(Dataset entries)
• • • •

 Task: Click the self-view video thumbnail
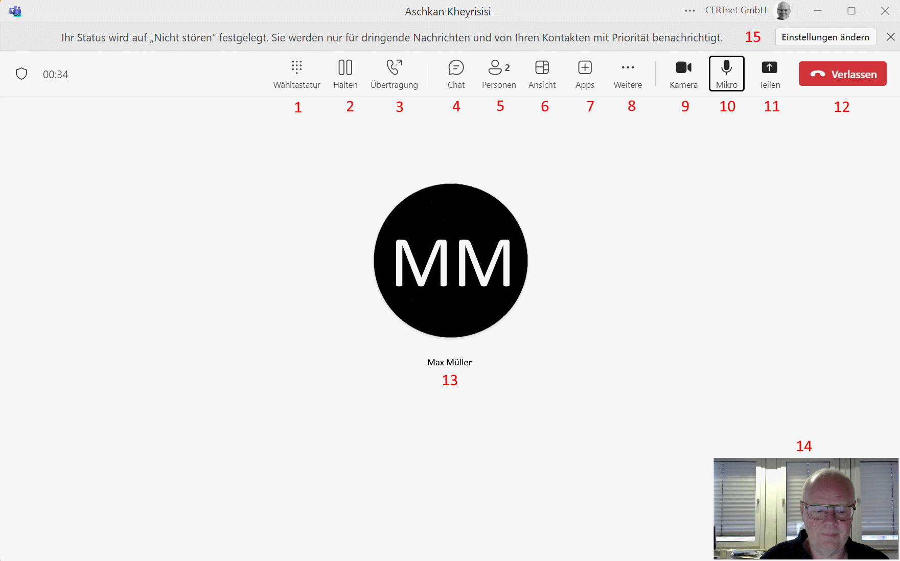805,508
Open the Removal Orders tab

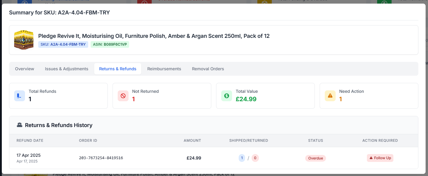(208, 69)
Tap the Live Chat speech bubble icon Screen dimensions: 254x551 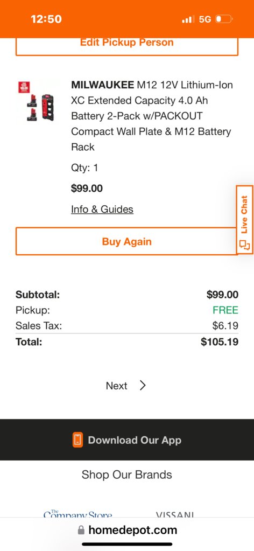pos(244,245)
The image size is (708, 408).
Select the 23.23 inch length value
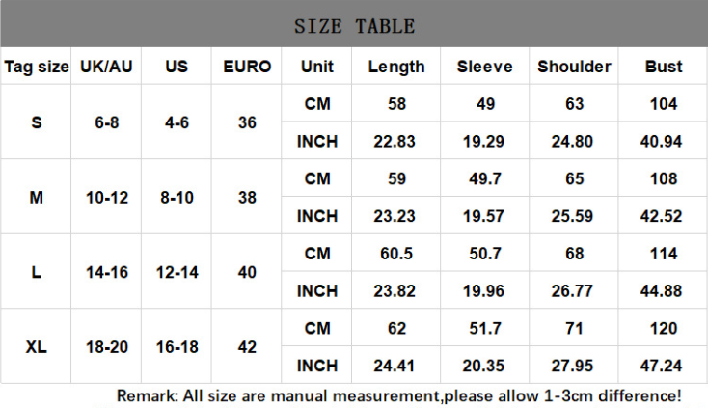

• • • •

# Task goal:
Nothing but the lines from the line containing "The image size is (708, 408)." to the end of the records above should be repeated, exactly and with every picture omitted.

# Solved problem:
The image size is (708, 408).
Select the 23.23 inch length value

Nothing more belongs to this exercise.